- **Lista de tarefas**:
1) Copie do texto sobre Viena o trecho que vai de "O cinema já" até "do império austro-húngaro.".
2) Segundo o texto sobre Viena, o que Nanni Moretti disse que não quis fazer ou tratar em Habemus Papam? Liste tudo.

- **Texto para ler**:
----------------
Edifícios são antigos e amplos 
Creio que os moradores se identificam tanto com essa arquitetura -- os prédios devem ter uns 80 anos, no mínimo --, que recusam seguir outro padrão. Deve haver legislação impedindo tais mudanças, mas é inegável que a permanência no tempo desse modelo arquitetônico é reflexo de um apego à tradição, que remonta ao século 19, quando a cidade ganhou dimensões propriamente modernas, com a Viena da Ringstrasse. Além do mais, são edifícios com espaços internos amplos, bem diferentes dos nossos minúsculos apartamentos no Brasil. Tudo isso contribui para um sentimento de identificação com a tradição e de recusa à mudança.
M.S.V.

sábado, 10 de dezembro de 2011

Espetáculo de música sacra na Catedral

Catedral de Santo Estéfano, em Viena (Fonte: Wikipedia)

O novo filme de Nanni Moretti, Habemus Papam, está em cartaz nos cinemas aqui. Em entrevista ao Wiener Zeitung ontem, o diretor explica que não quis fazer nenhuma crítica ao poder do Vaticano, nem abordar assuntos polêmicos como os casos de pedofilia ou as finanças da igreja. “Não me queixo da Igreja nesse filme”, declarou Moretti ao jornal. Sua preocupação foi, sobretudo, contar o processo de escolha de um Papa, o Conclave, a partir de um ângulo psicanalítico.
O cinema já produziu muitos filmes sobre a Igreja e o Vaticano e não é esse o assunto que quero abordar aqui. O filme de Moretti me fez refletir sobre a antiga e sólida relação que a Áustria mantém com o catolicismo, desde os tempos do império austro-húngaro.
Dia 08 foi feriado católico aqui, chamado de Imaculada Conceição (Maria Empfangnis, no original). A Catedral de Santo Estevão, (Spephansdom), que é a igreja matriz da Arquidiocese da Áustria, estava apinhada de gente para a Missa das 17 horas. Como estou empenhado em conhecer a cultura dessa cidade e desse país sob vários aspectos, o religioso não poderia ficar de fora.
----------------
- **Trecho dos dados**:
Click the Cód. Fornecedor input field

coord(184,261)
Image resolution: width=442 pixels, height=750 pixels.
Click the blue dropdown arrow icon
----------------
- **Respostas**:
1)
O cinema já produziu muitos filmes sobre a Igreja e o Vaticano e não é esse o assunto que quero abordar aqui. O filme de Moretti me fez refletir sobre a antiga e sólida relação que a Áustria mantém com o catolicismo, desde os tempos do império austro-húngaro.

2)
- Fazer crítica ao poder do Vaticano
- Abordar os casos de pedofilia
- Abordar as finanças da Igreja